German lichenologist (1925–2011)

Aino Marjatta Henssen (12 April 1925, Elberfeld – 29 August 2011, Marburg), was a German lichenologist and systematist. Her father, Gottfried Henssen, was a folklorist and her mother was Finnish.

==Education and career==
Henssen began her studies in biology in Freiburg, Germany, before continuing in Marburg. She obtained her doctorate in 1953, which focused on the physiology of the aquatic plant Spirodela polyrhiza. In 1963, she became the curator of the Botanisches Institut at Philipps-Universität in Marburg, Germany. Following her habilitation in 1965, she was appointed in 1970 to the position of associate professor for thallophyte studies. She retired in 1990.

==Contributions==
Henssen made many advancements to the taxonomic knowledge of cyanolichens and wrote a textbook on the subject. This book reorganized the taxonomic classification and connected lichen families to evolutionary clades. She later focused on actinomycetes during her postdoctoral at the Institute for Bacteriology in Berlin, leading to the discovery of two new genera, Pseudonocardia and Thermomonospora. In total, she described 3 orders, 3 families, 21 genera and more than 200 species of lichen-forming fungi.

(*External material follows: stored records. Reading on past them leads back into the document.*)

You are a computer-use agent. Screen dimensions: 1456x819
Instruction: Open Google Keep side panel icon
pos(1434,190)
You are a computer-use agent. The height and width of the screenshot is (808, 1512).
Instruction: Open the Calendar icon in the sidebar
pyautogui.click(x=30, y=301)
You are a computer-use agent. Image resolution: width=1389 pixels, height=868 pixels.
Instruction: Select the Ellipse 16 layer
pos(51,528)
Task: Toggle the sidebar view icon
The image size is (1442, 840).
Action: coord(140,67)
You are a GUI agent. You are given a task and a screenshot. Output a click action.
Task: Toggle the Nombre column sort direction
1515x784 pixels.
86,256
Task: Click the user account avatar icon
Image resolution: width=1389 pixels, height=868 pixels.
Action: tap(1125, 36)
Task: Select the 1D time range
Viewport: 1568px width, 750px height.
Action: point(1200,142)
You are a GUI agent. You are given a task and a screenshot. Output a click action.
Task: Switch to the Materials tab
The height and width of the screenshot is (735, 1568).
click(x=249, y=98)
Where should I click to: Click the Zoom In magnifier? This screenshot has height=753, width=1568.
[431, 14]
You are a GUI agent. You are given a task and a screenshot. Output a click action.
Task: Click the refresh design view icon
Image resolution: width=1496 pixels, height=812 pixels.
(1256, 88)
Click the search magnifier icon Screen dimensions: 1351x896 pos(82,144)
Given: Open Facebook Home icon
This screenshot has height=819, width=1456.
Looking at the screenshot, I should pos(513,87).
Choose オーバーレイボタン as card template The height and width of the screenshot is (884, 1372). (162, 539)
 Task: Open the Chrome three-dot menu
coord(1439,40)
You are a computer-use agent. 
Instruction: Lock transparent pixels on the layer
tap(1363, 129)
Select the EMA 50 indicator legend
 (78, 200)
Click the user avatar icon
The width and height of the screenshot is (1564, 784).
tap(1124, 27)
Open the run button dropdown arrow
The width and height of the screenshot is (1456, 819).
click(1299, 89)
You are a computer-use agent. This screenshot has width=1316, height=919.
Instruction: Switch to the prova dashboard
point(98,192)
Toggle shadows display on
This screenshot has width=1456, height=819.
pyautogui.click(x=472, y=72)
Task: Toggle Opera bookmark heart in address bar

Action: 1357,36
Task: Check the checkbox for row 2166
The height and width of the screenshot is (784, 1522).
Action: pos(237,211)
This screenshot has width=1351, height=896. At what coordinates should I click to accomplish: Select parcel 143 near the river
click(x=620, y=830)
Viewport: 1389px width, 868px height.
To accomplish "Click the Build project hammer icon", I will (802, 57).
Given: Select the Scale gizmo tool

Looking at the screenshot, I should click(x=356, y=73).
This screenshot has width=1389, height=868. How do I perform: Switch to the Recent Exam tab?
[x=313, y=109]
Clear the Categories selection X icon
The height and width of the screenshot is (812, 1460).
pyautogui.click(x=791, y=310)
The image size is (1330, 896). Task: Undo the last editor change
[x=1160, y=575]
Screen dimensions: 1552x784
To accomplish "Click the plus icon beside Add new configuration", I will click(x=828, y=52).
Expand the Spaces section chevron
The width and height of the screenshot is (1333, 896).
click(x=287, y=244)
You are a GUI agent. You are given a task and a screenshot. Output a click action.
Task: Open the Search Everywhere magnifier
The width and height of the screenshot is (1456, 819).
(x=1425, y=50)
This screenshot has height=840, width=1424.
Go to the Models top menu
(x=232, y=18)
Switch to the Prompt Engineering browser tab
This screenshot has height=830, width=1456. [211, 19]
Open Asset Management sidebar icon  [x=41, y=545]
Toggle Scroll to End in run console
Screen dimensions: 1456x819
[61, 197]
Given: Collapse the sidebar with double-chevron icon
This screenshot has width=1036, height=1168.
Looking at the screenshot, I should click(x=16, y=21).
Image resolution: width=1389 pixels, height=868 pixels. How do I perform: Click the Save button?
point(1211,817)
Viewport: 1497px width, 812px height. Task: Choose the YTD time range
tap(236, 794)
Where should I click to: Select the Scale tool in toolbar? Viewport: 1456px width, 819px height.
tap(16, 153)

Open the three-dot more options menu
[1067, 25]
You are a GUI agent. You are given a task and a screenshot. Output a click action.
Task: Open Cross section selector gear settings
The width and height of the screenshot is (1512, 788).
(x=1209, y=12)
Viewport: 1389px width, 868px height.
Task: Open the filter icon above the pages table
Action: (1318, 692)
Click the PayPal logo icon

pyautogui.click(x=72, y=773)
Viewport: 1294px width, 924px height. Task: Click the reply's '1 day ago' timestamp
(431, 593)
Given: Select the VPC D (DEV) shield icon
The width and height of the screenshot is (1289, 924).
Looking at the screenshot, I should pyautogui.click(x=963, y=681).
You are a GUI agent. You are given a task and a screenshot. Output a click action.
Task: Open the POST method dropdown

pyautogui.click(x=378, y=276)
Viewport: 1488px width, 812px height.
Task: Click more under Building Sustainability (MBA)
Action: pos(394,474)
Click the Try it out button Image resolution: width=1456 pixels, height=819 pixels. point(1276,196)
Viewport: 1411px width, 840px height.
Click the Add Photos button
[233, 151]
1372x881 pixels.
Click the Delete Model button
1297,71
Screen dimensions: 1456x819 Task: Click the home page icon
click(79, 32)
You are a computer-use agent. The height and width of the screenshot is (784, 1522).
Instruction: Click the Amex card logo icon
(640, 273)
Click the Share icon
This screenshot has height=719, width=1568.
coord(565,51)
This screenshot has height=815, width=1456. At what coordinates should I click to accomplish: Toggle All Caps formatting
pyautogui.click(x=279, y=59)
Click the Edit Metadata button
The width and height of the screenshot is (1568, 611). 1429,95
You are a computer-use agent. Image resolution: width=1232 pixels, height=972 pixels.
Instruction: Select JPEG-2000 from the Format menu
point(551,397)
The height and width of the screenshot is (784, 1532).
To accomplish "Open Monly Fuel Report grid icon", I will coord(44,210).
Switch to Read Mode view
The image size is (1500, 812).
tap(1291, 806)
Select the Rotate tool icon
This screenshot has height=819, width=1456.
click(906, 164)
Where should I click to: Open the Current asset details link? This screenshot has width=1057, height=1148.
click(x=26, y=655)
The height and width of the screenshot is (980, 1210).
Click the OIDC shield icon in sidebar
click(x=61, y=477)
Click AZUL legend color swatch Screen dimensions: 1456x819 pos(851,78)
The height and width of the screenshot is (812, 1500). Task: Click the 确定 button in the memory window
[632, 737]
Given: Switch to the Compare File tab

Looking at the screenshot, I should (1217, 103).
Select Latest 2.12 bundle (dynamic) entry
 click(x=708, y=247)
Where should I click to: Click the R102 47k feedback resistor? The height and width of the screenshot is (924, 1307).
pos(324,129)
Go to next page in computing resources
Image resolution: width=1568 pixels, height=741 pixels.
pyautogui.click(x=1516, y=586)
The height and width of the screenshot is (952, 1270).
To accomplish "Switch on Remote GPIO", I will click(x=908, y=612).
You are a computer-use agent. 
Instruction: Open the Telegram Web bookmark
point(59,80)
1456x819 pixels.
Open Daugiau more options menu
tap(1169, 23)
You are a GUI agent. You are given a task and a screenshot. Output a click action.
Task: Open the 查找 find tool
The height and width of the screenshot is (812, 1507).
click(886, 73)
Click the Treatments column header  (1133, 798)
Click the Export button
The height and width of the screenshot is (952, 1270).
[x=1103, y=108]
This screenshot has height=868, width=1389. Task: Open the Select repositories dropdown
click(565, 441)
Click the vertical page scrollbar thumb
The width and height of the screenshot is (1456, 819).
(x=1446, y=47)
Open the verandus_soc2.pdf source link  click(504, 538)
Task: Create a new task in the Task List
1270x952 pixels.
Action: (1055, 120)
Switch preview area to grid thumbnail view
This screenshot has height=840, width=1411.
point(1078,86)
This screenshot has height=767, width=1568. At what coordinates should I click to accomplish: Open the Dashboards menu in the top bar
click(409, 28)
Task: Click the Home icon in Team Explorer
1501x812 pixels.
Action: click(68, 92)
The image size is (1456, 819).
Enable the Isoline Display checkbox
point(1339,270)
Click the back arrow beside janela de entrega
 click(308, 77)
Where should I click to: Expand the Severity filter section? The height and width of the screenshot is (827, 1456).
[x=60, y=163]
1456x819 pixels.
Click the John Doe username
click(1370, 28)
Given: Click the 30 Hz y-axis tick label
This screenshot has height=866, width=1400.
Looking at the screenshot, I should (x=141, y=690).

She was passionate towards her field work, which took her around the world to collect specimens; her private specimen collection totalled more than 40,000 items. Over the years, Henssen published many scientific articles on topics relating to lichens, fungi and the systematics of these groups. Henssen published 113 scientific works on lichens between 1963 and 2007. Her final work was published in 2007, 17 years after retirement. She has been credited for having introduced the term in a 1963 publication, referring to a specific type of characteristic of the family Lichinaceae.

Henssen published two exsiccatae, namely Lichenes cyanophili exsiccati (1969) and Lichenes cyanophili et fungi saxicolae exsiccati (1990).

==Recognition==
Henssen was given a scholarship from the American Association of University Women. A Festschrift was published in her honour on the occasion of her 65th birthday in 1990. In 1992, she was honoured with an Acharius Medal for her lifetime contributions to lichenology.

===Eponymy===
Several taxa have been named to honour Henssen, including the genus Ainoa Lumbsch & I.Schmitt (2001) and the species Caloplaca hensseniana Kalb (1990); Diploschistes hensseniae Lumbsch & Elix (1985); Gyalidea hensseniae Hafellner, Poelt & Vězda (1990); Lecanora hensseniae Vänskä (1986); Nephroma hensseniae P.James & F.J.White (1987); Parmotrema hensseniae Krog (1990); Rhizocarpon hensseniae Brodo (1990); Rimularia hensseniae Hertel & Rambold (1990); Stephanocyclos henssenianus Hertel (1983); Sticta ainoae D.Galloway & J.Pickering (1990); and Xanthoparmelia hensseniae O.Blanco, A.Crespo, Elix, D.Hawksw. & Lumbsch (2004).